Why provenance matters

M.W. Godfrey    University of Waterloo, Waterloo, ON, Canada

Abstract

We are increasingly seeking to extract more and more information from our software development artifacts to infer high-level understanding of our products and the processes that create them. However, this begs many questions about the artifacts, their inter-relatedness, their histories, and the quality of the information that can be extracted. That is, the provenance of the artifacts must be studied to be able to answer these kinds of questions; this chapter explores the notion of software artifact provenance.

Keywords

Provenance; Key entities; Defining and scoping the entities of interest; Artifact linkage and ground truth; Scalable matching algorithms

Here’s a problem: You’re a lead developer for a company that produces a web content management system, and you get email from an open source project leader who claims that your closed source project probably contains some of their open source code, in violation of their license. She lists three features of your product that she suspects are built around code copied from her system, and she asks you to investigate and respond. Can you determine if her claim has merit? How do you investigate it?

Here’s another problem: Your company uses a commercial Java application that ships with embedded third-party libraries. One of these libraries is known to have had a major security flaw in version 2.1 that was fixed in version 2.1.1. Are you vulnerable? How can you tell?

Here’s one more: You’ve recently agreed to take on the role of bug triage for a large open source project; that is, you are to examine each incoming bug report, decide if the report is legitimate and worth proceeding with, and, if so, assign a developer to investigate. However, often a single bug will manifest itself in different ways; obviously you don’t want to assign multiple developers to fix the same underlying defect. So how can you tell if a given bug report is truly new, and not just a manifestation of something you’ve seen before? That is, how can you effectively “de-dup” a voluminous set of bug reports?

What’s Provenance?

What these problem scenarios have in common is that they depend on the provenance of software entities [1]; that is, we need to be able to analyze various kinds of evidence that pertain to the origin, history, and ownership of software entities to answer questions such as:

 What is the history of this entity? How did it come to be where it is currently?

 What other entities is it related to, and how?

 What is the evidence?
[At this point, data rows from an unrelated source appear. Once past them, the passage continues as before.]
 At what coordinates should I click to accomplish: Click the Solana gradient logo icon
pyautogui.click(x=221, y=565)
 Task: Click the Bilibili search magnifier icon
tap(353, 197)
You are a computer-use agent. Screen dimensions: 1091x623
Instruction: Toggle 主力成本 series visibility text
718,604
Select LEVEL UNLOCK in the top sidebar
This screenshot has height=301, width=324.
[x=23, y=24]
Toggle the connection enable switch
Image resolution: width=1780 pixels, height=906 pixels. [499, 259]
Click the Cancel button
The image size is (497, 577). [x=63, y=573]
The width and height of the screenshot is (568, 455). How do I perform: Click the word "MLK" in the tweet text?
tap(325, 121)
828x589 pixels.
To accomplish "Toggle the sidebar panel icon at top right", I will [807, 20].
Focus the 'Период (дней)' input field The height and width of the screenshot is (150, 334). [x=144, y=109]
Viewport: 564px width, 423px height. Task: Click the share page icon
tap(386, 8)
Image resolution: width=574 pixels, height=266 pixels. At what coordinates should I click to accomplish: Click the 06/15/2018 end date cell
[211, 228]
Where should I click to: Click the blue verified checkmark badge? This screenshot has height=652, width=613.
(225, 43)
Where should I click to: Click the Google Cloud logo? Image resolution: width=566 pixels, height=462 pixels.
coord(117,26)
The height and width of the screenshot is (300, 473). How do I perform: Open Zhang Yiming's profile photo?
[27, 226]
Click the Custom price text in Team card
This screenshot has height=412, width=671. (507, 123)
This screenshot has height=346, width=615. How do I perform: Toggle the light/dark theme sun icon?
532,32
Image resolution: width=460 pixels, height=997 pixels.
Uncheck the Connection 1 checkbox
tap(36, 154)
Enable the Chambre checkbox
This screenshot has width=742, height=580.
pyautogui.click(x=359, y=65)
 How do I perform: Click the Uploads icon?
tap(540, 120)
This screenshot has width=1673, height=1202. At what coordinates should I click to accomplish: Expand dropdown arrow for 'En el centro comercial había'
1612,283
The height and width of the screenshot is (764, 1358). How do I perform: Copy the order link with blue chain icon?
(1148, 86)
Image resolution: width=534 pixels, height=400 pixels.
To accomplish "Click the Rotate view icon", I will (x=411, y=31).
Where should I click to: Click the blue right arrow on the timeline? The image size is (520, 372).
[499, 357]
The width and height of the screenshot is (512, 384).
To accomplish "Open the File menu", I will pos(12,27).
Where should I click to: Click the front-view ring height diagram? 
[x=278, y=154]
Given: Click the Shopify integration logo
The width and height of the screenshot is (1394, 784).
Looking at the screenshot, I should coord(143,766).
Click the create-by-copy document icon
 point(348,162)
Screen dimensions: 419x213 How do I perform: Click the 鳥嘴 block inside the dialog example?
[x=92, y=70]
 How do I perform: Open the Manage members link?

How reliable is it?

Understanding the raw design artifacts that comprise our system—such as the source code, documentation, build recipes, etc.—gives us only a small part of the larger story. We need also to be able to reason about the relatedness of a wide variety of development artifacts, the processes that produce and manage them, their history and evolution, and the people involved and their roles.

What are the Key Entities?

To be able to address these issues, we need to able to identify which particular entities we are interested in, and how they relate to each other. There are several kinds of entities that we might want to consider:

 software artifacts that are managed by some tool as first-class entities, such as source code files, commits in a version control system (VCS), or bug reports in an issue tracking system;

 attributes of these artifacts, such as version identifiers, current status, comment histories, and timestamps;

 synthetic entities such as software features and maintenance tasks, which have strong meaning to developers but may not have crisp definitions or even independent existence; and

 relationships between any of the preceding items, which may be explicit, implicit, inferred, or even probabilistic.

What are the Key Tasks?

Armed with a broad understanding of the kinds of entities in our project, we can then consider how we might use them to answer our questions. There are two key tasks that we need to be able to perform here:

 defining and scoping the entities that are of particular interest, and

 establishing artifact linkage and ground truth.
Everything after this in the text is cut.